What sets this slim volume apart from other city focused cinema books is that each entry presents a scene that takes place in a specific location. The book is split into chronological sections, beginning with Jean Renoir’s 1932 Boudu Saved from Drowning (Boudu Sauvé Des Eaux) and ending in 2011 with Midnight in Paris (Woody Allen). Each section opens with a map marking the locations of each scene. It is, in a way, a city guide for the cinephile.
In The Practice of Everyday Life, Michel de Certeau defines the difference between a place – a fixed address, and a space – place as navigated according to direction, time and speed. Thus, he concludes, “space is a practiced place.”[1] This book presents a series of cinematic moments where locations are practiced, transforming from points on a map into spaces that are influenced by the dramatic action and, in turn, exert the influence of their presence onto the characters.

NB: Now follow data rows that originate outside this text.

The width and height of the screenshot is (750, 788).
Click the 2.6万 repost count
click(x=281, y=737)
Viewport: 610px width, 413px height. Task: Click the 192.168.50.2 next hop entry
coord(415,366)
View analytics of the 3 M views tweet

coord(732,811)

With the exception of La Jetée (Chris Marker, 1962) and Chronique d’un Été (Edgar Morin and Jean Rouch, 1961) the included scenes are set within the périphérique. This discounts some recent films set in the suburbs, for example, Claire Denis’ exquisite 35 Rhums, but a brief guide to Denis’ Paris is included by way of a short essay on her work. These spotlight articles, dotted between locations, introduce a filmmaker or element of Parisian cinema in a little more depth.
Particularly fascinating is Françoise Praff’s short history of Francophone African Films. Describing a diverse mix of pictures, Praff highlights the complex image of the black French speaker. Many of these directors, she writes, subvert the traditional cinematic view of Paris as a city of romance, instead showing it as a lived city – one that can be unwelcoming and rough, where people struggle to find work, where they are lonely, desperate and sometimes deported.

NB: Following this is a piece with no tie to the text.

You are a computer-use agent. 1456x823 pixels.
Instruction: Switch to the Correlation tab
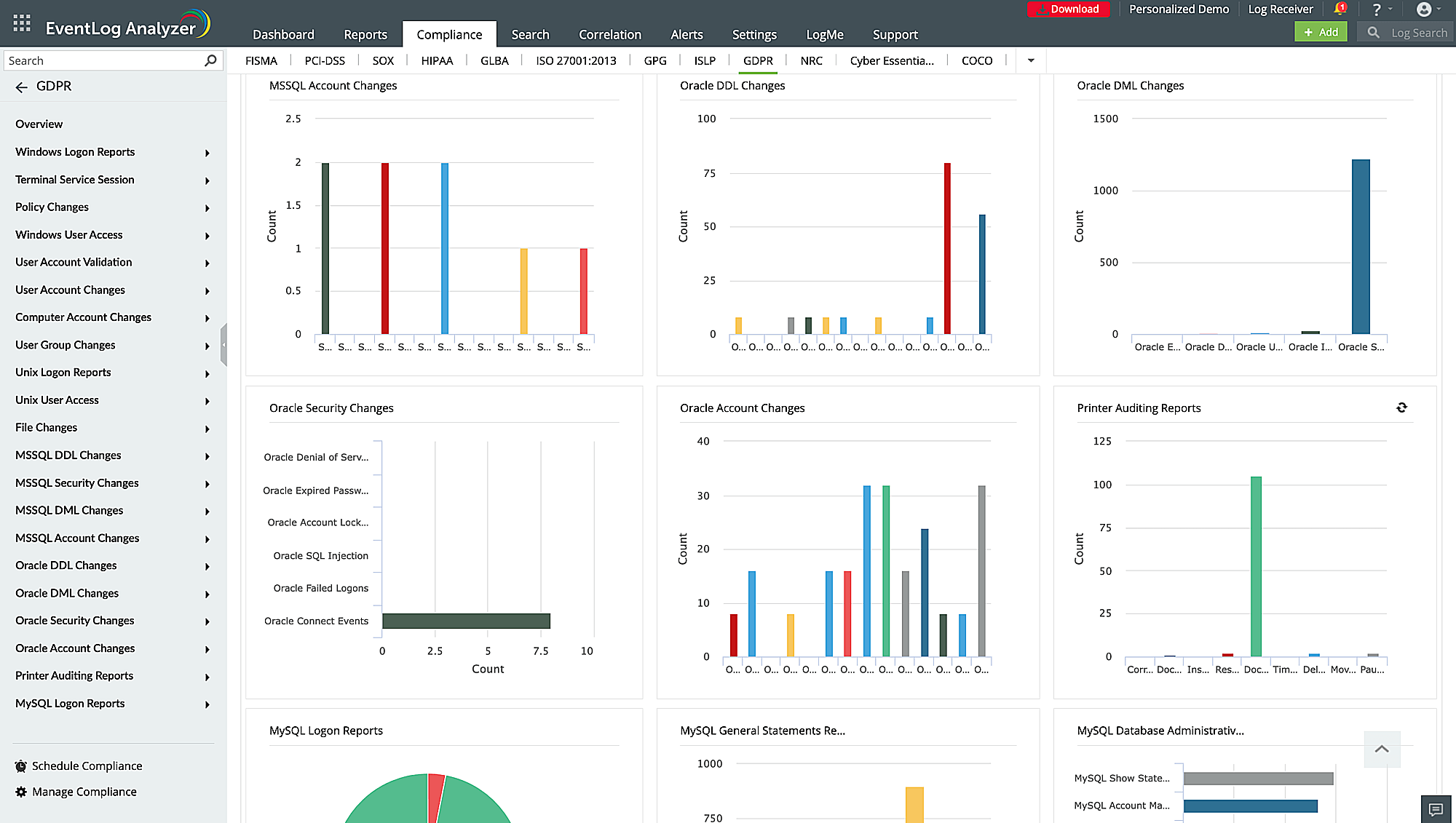609,34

The films profiled are a mix of independent and commercial, French and foreign. The book doesn’t explain how or why films were chosen. I notice the absence of Maurice Pialat’s À Nos Amours (1983), but everyone will have their own list of films they would have included. Reader, noting there are fewer films featuring the students of the Left Bank than one might imagine, claims, “The events of May 1968 yielded no major film.” But regardless of whether or not one calls Philippe Garrel’s Les Amants Réguliers (2004) ‘major,’ I wondered that it wasn’t mentioned at all.

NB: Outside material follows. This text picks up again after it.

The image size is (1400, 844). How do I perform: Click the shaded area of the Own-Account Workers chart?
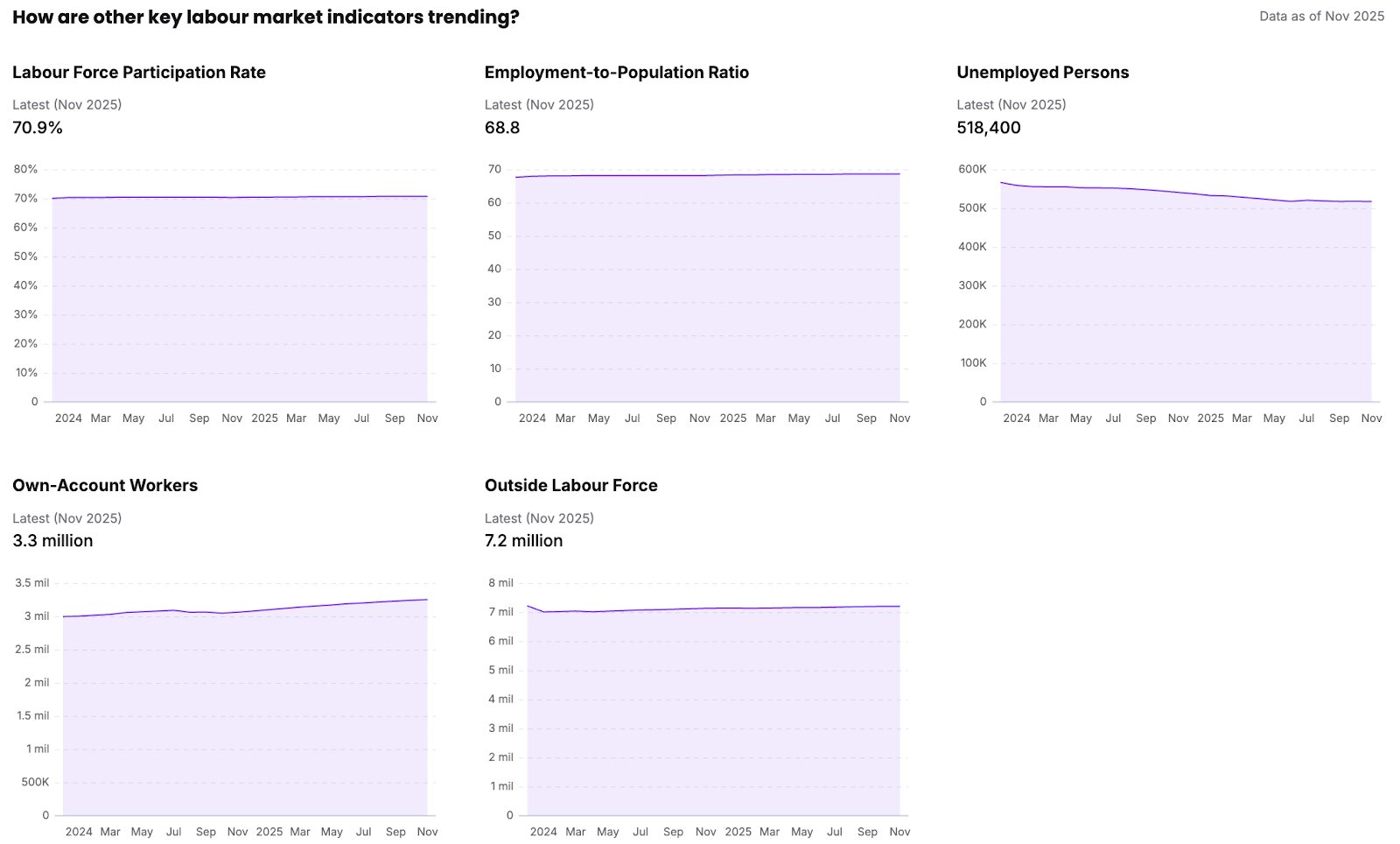pyautogui.click(x=245, y=718)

But this is an introductory guide, and it feels churlish to expect it to be anything more. There are some wonderful moments. Jean Rouch’s long hand-held shot outside the Renault factory in Chronique d’un Été, a film that I’ve only ever seen sections of and am desperate to see in full. The melancholy Le Ballon Rouge (Albert Lamorisse, 1956) which I loved as a child, and its descendent, The Flight of the Red Balloon (Hou Hsiao-hsien, 2007) where a young Chinese filmmaker works as a nanny while making a remake of Lamorisse’s original. The scene when the American GI Turner (Harry Baird), awkward and alone in a foreign city, plays catch with a child in the Jardin des Tuileries in Melvin Van Peebles first feature, The Story of a Three-Day Pass (1968).
The only real reservation I have about this book is that the texts themselves are a little dry. In a book full of precious moments, glimpses that ought to make you want to watch the films, some of the blurbs lack magic. This is not a rigorous academic study, so the aim must be to persuade you to watch the films in it. A little poetry wouldn’t go astray. That said, this series gathers together a wonderful collection of cinematic moments that rise up out of the city and re-inscribe it with new ways of seeing. Forget Paris? I think not.
[1] Michel de Certeau, The Practice of Everyday Life, (Berkeley: University of California Press, 1984) 117.